My father gets her a silver id bracelet just in case.  He stores it for a year before giving it to her on her 57th birthday.  She does not realize what it is, but she never takes it off because it is the last piece of jewelry he gives her. 

She navigates her route almost every weekday by herself, often mumbling that she doesn’t “have anything else to do.” Really, her routine is much more important than a time-filler.  

For nearly twenty years, my mother set out on six-mile walks almost every morning.  Sometimes she walked with friends, otherwise headphones kept her company.  Toting one Walkman after another, she listened to mixed tapes of ABBA, Ace of Base, classic ‘70s, and up-tempo ‘80s.  

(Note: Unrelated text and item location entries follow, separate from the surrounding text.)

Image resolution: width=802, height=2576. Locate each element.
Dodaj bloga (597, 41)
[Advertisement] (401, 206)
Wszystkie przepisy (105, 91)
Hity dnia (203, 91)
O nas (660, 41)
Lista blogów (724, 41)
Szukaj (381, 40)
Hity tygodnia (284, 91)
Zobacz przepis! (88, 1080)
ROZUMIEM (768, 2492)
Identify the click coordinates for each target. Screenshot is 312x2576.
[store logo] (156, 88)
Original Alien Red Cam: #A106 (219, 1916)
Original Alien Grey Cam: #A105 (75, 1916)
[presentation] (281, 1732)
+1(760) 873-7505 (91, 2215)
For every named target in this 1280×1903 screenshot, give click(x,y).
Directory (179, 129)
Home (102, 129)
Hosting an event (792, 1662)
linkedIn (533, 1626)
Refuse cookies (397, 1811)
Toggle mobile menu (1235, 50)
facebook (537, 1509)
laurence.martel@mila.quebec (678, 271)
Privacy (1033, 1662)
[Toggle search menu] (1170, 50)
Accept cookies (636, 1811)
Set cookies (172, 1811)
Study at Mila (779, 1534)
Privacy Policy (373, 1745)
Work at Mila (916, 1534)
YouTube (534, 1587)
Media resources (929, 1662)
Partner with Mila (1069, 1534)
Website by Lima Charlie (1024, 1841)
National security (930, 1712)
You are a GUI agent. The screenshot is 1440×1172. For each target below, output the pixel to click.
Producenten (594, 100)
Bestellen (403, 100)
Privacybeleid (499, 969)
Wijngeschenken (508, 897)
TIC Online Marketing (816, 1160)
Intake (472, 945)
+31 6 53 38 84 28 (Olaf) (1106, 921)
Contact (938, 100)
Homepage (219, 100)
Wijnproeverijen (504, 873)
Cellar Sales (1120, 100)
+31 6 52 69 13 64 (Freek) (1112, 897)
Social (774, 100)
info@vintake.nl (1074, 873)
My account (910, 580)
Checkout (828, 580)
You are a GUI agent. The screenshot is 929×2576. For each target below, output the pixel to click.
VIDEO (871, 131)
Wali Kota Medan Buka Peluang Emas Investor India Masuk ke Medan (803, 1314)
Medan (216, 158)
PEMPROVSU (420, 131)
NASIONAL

As I grew up, walks also functioned as a mode for serious conversations.  Subjects of importance would illicit especially long conversations, and discussions about my father or my sister’s health or my other sister’s academic plans would go on for miles.  Ironically, my mother’s own health never came up on those walks, even after I noticed she was having problems.  

When we walk now, she does not speak much, but she asks about the same topics.  I say that I think everyone is okay, and we continue for a few more paces in silence.  Mid-stride, she asks again, and I reply the same. 
And so we travel along the sidewalk, our conversation heard only through the echo of our footsteps.